There is also a points system in place still and you need 8 points to maintain the identity of the vehicle so it's not just about the chassis/frame
Chassis, monocoque bodyshell (body and chassis as one unit) or frame - original or new and unmodified* 5
Suspension (front and back) - original 2
Axles (both) - original 2
Transmission - original 2
Steering assembly - original 2
Engine - original 1
If you don't get the 8 points then you technically need an MSVA.
Saying all of that every inspection I've had has been carried out by someone who has little or no knowledge of the original vehicle and would not have known what was original and what was not. The fact is though if they pass it as ok then you are legal except if they or the insurance company later decide that you failed to declare that these parts are not from the original donor vehicle. Unlikely at the moment but the way things are heading you never know.
Grandfather rights don't exist.

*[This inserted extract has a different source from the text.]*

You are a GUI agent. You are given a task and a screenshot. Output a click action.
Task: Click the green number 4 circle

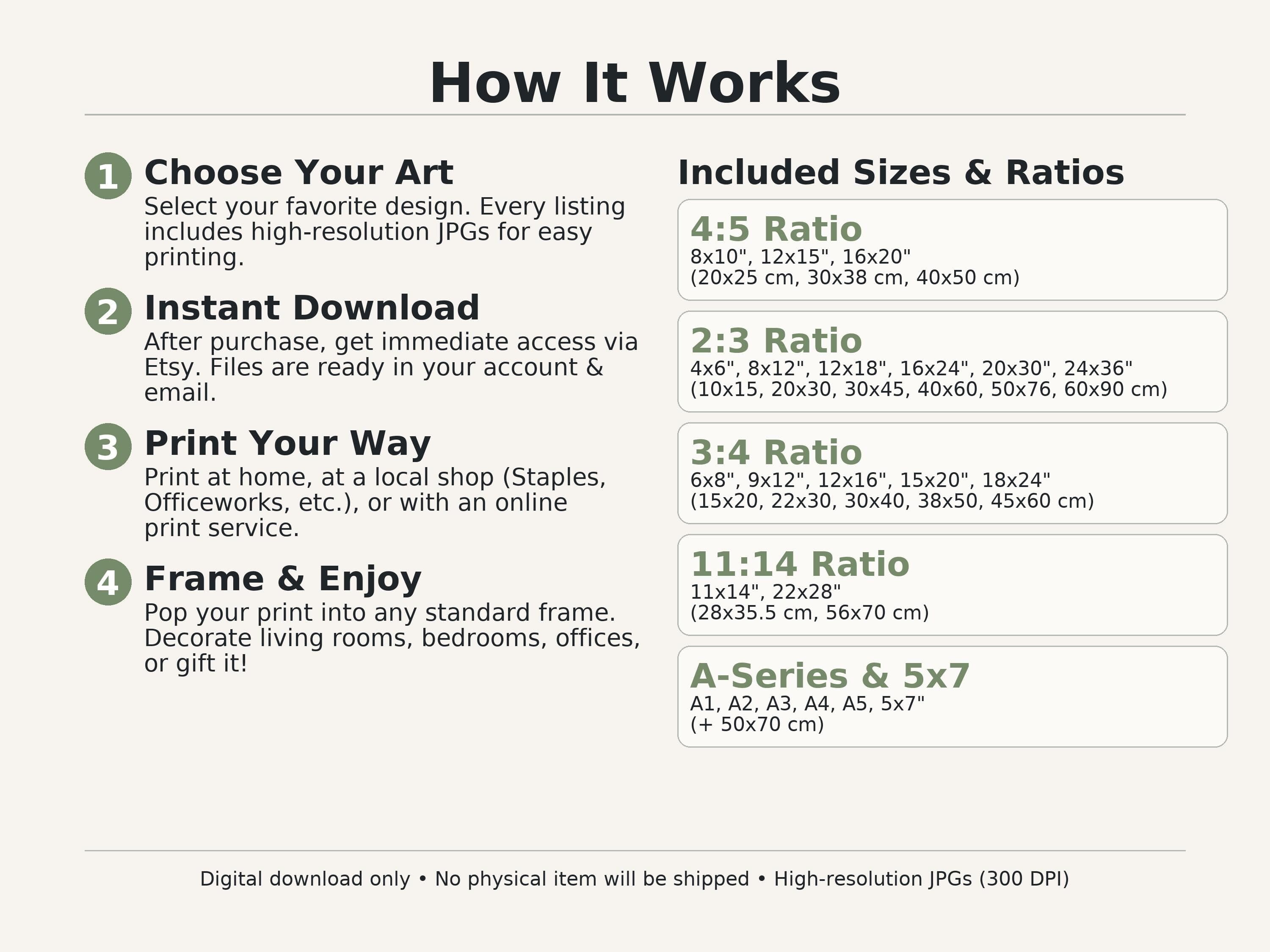[108, 582]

If the paperwork V5 notes the changes you are ok if it does not you then need an inspection.
In due course now that the MOT system is computerised it will likely be down to the MOT tester to notify the DVLA when you MOT the vehicle that it has modification that are not standard. You will then be notified that they want to examine the vehicle. Bike testers will know what they are looking at and as VOSA do regular clandestine checks on MOT stations it's going to be harder to find at test centre that is willing to pass what clearly is not a standard bike. Some people have already been caught out!
Also bear in mind to that your insurance will be invalid even if you have notified your insurance company of the mods as the bike is technically a ringer if the DVLA don't know about it!